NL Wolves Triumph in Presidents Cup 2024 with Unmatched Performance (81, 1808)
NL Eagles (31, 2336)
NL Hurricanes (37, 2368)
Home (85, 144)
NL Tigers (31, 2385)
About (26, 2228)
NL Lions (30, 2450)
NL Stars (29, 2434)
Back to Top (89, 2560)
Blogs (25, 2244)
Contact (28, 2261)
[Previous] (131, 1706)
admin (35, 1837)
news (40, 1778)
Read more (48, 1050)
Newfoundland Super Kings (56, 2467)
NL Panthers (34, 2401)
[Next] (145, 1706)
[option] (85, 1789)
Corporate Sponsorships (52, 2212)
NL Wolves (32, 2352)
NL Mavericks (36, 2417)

---

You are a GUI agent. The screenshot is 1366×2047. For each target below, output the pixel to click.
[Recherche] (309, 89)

- _What you are asked to do_:
From the records above, retype only the lines starting at the line that contains "About (26, 2228)" and ending at the line that contains "NL Mavericks (36, 2417)", both included.

- _Expected answer_:
About (26, 2228)
NL Lions (30, 2450)
NL Stars (29, 2434)
Back to Top (89, 2560)
Blogs (25, 2244)
Contact (28, 2261)
[Previous] (131, 1706)
admin (35, 1837)
news (40, 1778)
Read more (48, 1050)
Newfoundland Super Kings (56, 2467)
NL Panthers (34, 2401)
[Next] (145, 1706)
[option] (85, 1789)
Corporate Sponsorships (52, 2212)
NL Wolves (32, 2352)
NL Mavericks (36, 2417)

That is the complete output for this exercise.